I guess you're right! LOL









 
___________________________________________________________________
Cash paid! $$$$
Hello Guys! I'm looking for any cool Bicycle badges that catch my eye.
Please PM me, email me at graydiana@att.net, call me at Home at 1-208-687-5319 or
Text / call my Cell at 1-509-230-0613. Thank you very much! Barry


----------



## halfatruck (Feb 8, 2018)

Thought he may have had another bike listed....but no...........


----------



## Jay81 (Feb 9, 2018)

I sent the seller a question yesterday but haven't heard back yet.

Hello, the title of your listing states the bike has a spring fork with cycle lock. Maybe my eyes are bad but I can t make out those features in any of the pics. Could you please post some close up pics of the spring fork and cycle lock? Also, the title says black, but the bike appears blue in the pictures.
Thank you

EDIT: I just looked at the listing again and they have changed the title.


----------



## 2jakes (Feb 10, 2018)

Jay81 said:


> I sent the seller a question yesterday but haven't heard back yet.
> 
> Hello, the title of your listing states the bike has a spring fork with cycle lock. Maybe my eyes are bad but I can t make out those features in any of the pics. Could you please post some close up pics of the spring fork and cycle lock? Also, the title says black, but the bike appears blue in the pictures.
> Thank you
> ...




Perhaps he's not only a "rookie" when it comes to bikes but he is color-blind too.


----------



## Saving Tempest (Mar 12, 2018)

halfatruck said:


> Thought he may have had another bike listed....but no...........

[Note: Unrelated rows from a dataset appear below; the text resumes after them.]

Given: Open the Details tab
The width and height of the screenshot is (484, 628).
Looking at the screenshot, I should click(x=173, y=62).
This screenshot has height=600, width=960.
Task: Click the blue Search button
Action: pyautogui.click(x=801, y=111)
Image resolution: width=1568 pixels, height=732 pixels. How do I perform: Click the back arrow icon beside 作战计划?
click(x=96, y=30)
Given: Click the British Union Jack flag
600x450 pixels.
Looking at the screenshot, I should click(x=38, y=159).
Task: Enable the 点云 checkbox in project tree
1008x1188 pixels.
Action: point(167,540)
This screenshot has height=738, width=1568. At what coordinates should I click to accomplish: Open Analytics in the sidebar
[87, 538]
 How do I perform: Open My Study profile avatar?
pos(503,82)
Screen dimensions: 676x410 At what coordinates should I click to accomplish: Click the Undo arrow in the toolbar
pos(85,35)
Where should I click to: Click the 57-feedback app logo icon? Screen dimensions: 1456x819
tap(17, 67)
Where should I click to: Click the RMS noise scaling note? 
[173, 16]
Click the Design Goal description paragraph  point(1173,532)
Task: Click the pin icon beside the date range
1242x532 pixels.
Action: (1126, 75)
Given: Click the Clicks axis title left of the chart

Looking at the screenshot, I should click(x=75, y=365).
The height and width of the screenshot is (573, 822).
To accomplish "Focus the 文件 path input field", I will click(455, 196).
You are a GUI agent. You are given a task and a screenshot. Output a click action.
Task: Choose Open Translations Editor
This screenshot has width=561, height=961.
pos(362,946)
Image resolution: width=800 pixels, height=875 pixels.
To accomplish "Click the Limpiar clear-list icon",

Ebay member recycle auction forms all the time, so sloppy cut and paste is possible...

HOWEVER...while I did not check the relisted item a $1200 opening and $1500 BIN for plain girls' bike of close to 1975 vintage, and straight bars at that?

It's down to a grand after about five relistings...give him time, his income taxes are due.

PS People are doing really stupid things right now that make eBay look like an asylum, and it is tax time, income and I assume property (I've rented for 34 years). Another stunt they pull is to list low and try to get it in the email searches then jack it up after the emails go out, or even list it ridiculously high to pique your interest then lower it thinking it will get you to buy it after all.

I'd much rather buy from this car salesman...


----------



## bricycle (Mar 12, 2018)

still has same bike listed twice Unic specials..... poor fella.
8265 & 9972  last 4 digits...


----------